"A la Cop 26, la délégation belge est de temps en temps taquinée"

Ce mardi matin, Maxime Binet recevait Jean-Pascal van Ypersele dans "Il faut qu’on parle".

Jean-Pascal van Ypersele, climatologue belge et professeur de climatologie et de sciences de l'environnement à l'UCLouvain, est à Glasgow ce mardi matin. Pour DH Radio, il a pris le temps de répondre aux questions de Maxime Binet.

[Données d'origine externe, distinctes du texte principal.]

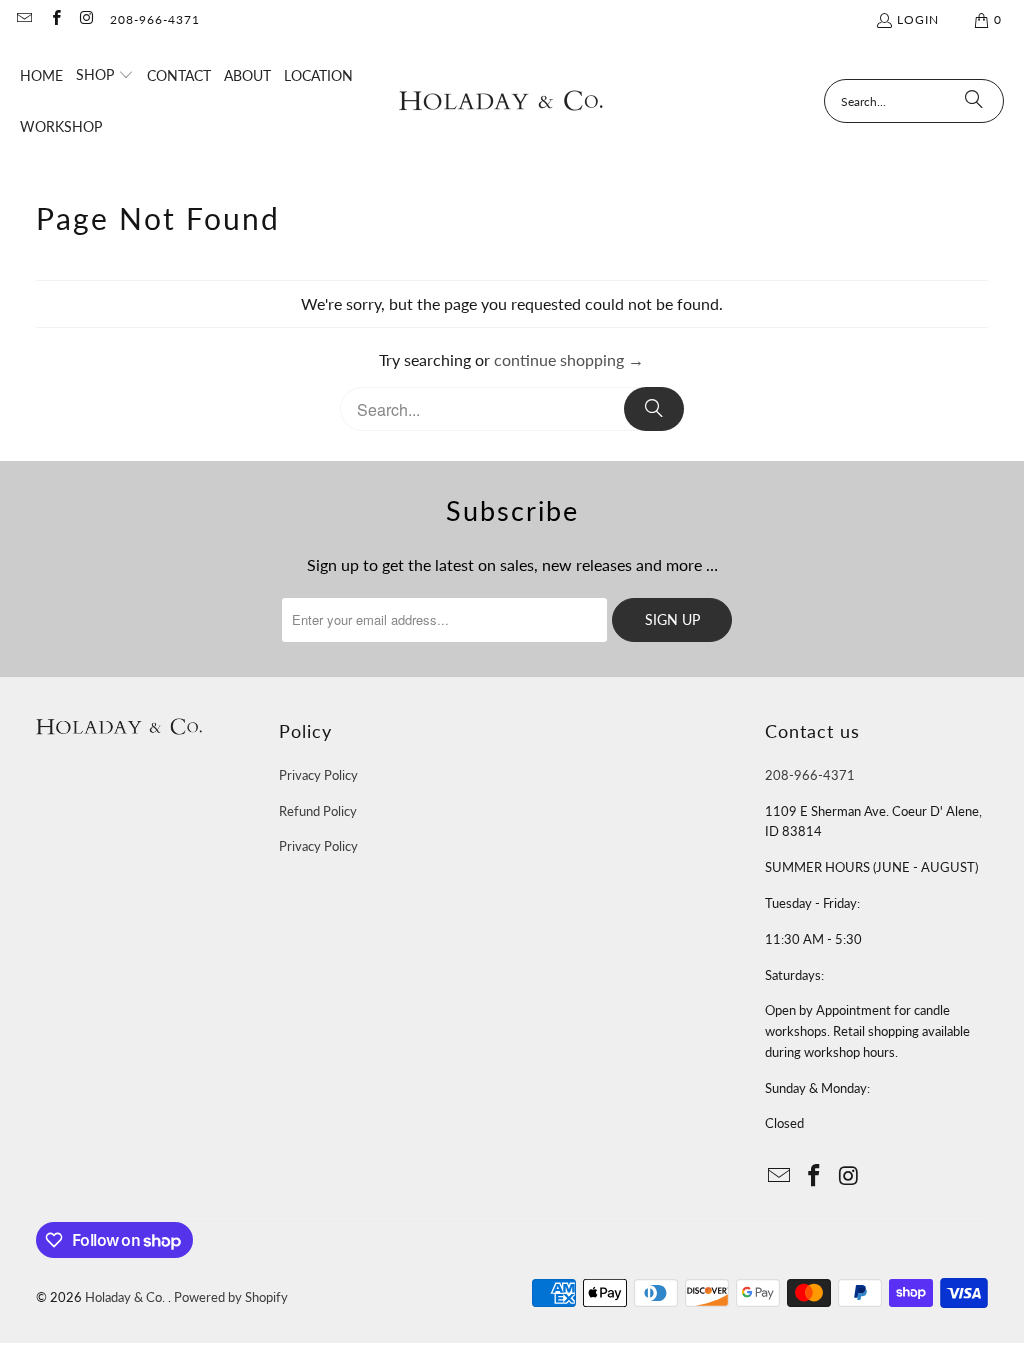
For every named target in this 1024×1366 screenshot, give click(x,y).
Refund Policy (318, 811)
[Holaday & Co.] (501, 101)
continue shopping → (569, 359)
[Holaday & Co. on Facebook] (54, 19)
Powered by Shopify (231, 1297)
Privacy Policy (318, 775)
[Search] (974, 101)
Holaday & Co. (126, 1297)
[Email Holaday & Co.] (23, 19)
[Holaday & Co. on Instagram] (86, 19)
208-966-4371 (155, 19)
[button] (105, 76)
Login (918, 19)
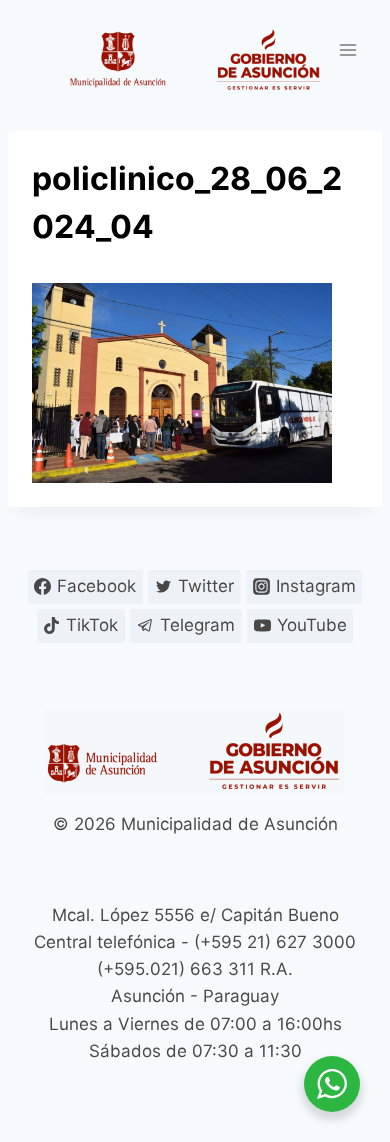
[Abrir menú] (347, 49)
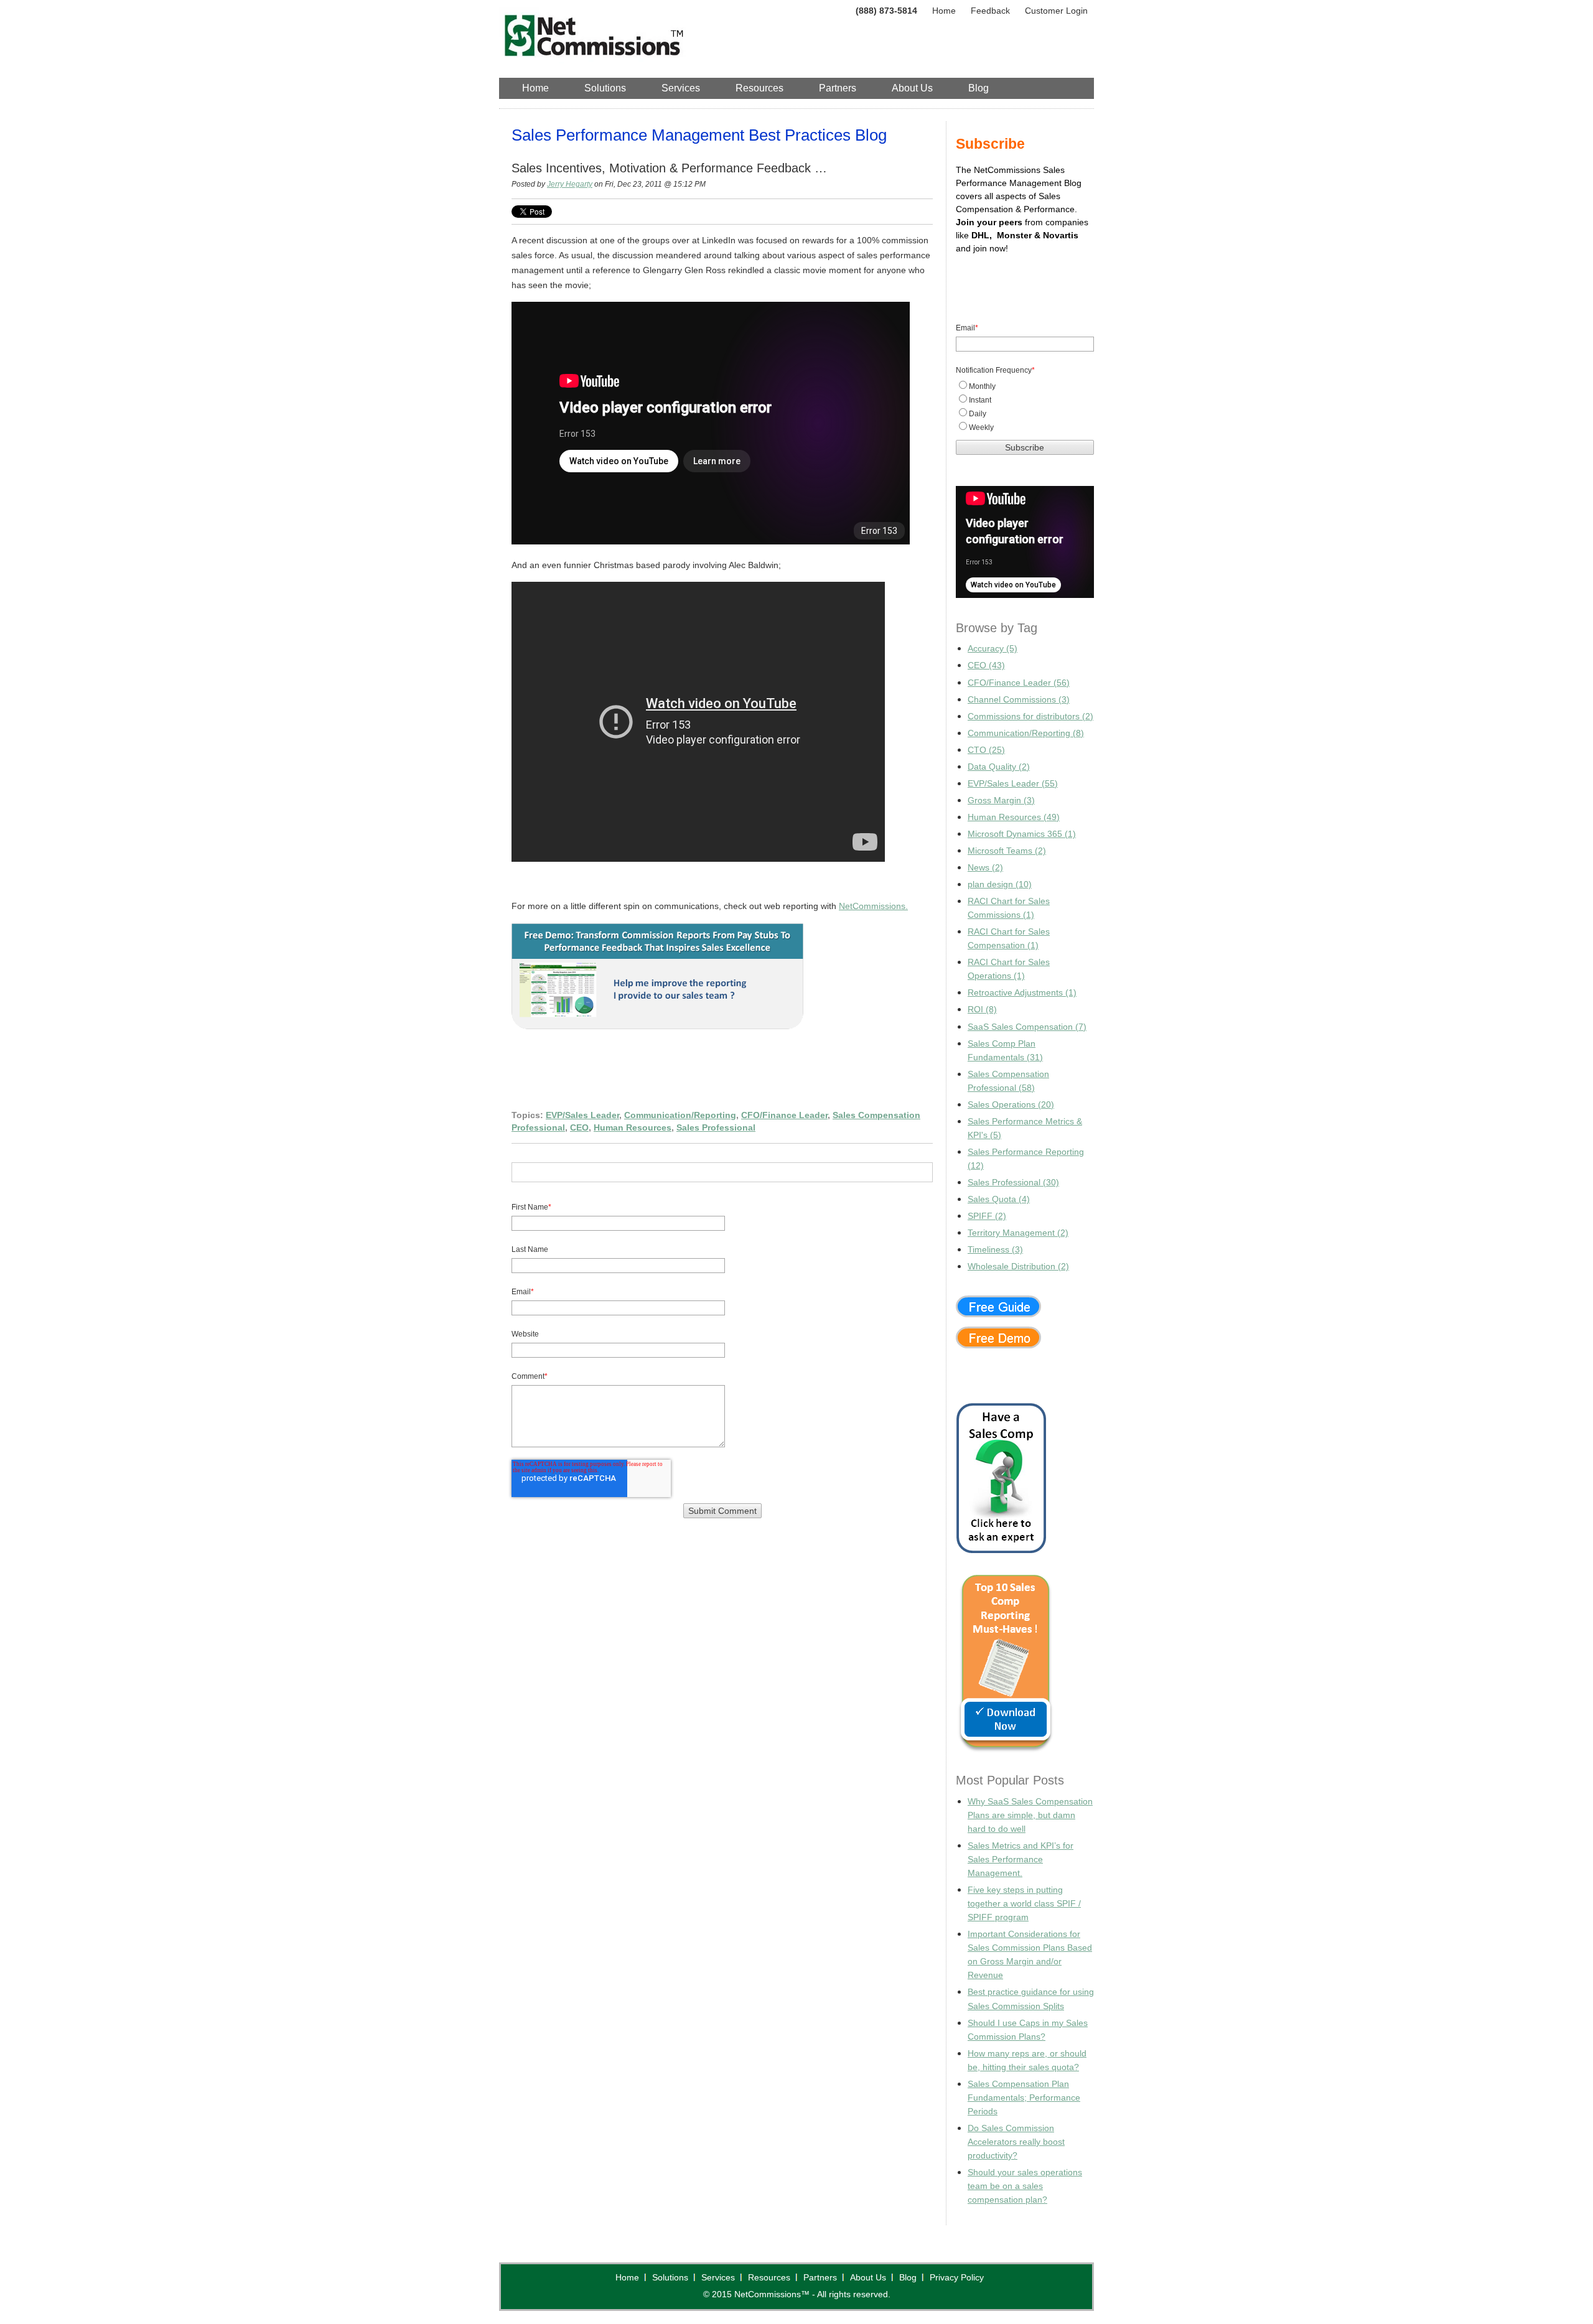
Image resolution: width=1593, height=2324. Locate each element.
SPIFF (987, 1216)
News (985, 867)
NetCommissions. (873, 906)
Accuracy (992, 648)
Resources (769, 2277)
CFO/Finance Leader (784, 1115)
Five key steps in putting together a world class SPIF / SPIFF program (1024, 1903)
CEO (579, 1127)
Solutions (670, 2277)
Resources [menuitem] (759, 88)
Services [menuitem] (680, 88)
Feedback (990, 11)
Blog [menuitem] (978, 88)
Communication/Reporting (680, 1115)
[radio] (1025, 386)
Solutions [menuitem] (605, 88)
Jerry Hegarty (569, 184)
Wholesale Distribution (1018, 1266)
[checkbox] (1025, 406)
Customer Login (1056, 11)
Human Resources (632, 1127)
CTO (986, 750)
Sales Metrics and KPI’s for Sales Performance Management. (1020, 1859)
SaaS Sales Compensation (1027, 1027)
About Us (868, 2277)
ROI (982, 1009)
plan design (1000, 884)
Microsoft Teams (1007, 851)
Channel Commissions (1019, 699)
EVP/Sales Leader (582, 1115)
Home (944, 11)
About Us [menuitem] (912, 88)
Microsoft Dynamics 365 (1022, 834)
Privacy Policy (957, 2277)
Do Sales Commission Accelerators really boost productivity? (1016, 2141)
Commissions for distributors (1030, 716)
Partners (820, 2277)
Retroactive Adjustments (1022, 992)
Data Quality (999, 767)
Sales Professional (715, 1127)
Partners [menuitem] (837, 88)
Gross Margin (1001, 800)
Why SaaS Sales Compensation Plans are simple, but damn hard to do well (1030, 1815)
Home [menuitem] (535, 88)
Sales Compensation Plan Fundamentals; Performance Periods (1024, 2097)
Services (718, 2277)
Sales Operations (1011, 1104)
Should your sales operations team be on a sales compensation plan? (1025, 2186)
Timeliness (995, 1249)
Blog (908, 2277)
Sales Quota (999, 1199)
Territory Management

"Nous sommes malheureusement dans l'impossibilité d'aboutir à un accord intra-belge suffisamment ambitieux à court terme sur le partage des efforts en matière de politique climatique. Trop de distance subsiste entre les ambitions des uns et des autres" , tweetait hier Philippe Henry, le ministre du Climat, de l'Energie et de la Mobilité wallon. La Cop 26 bat son plein, les jeunes prennent la rue pour réclamer des mesures fortes face aux réchauffement climatique, et la Belgique bloque sur sa lasagne institutionnelle.

Une honte pour notre pays ? La Belgique est-elle encore crédible sur le climat ? Pour Jean-Pascal van Ypersele, "effectivement ce n'est pas très glorieux, surtout pour la Flandre."

C'est au nord du pays que les ambitions sont moindres face à cette crise. Le gouvernement flamand s'est récemment mis d'accord pour relever de 35 à 40% l'objectif de réduction des émissions de gaz à effet de serre de la Flandre d'ici 2030. L'Union européenne donne, elle, l'objectif de 47% de réduction des émissions de gaz à effet de serre.

"C'est très étonnant car la Flandre est la région la plus menacée par la levée des mers, et c'est elle qui bloque l'accord. Il y a peu de temps, j'ai montré une carte au Premier ministre, Alexander De Croo, on y voyait Vilvorde, sa ville natale. Vilvorde est à 15 mètres au-dessus du niveau de la mer. Ces 15 mètres, ça pourrait être l'élévation de la mer d'ici 2300" , répète le climatologue.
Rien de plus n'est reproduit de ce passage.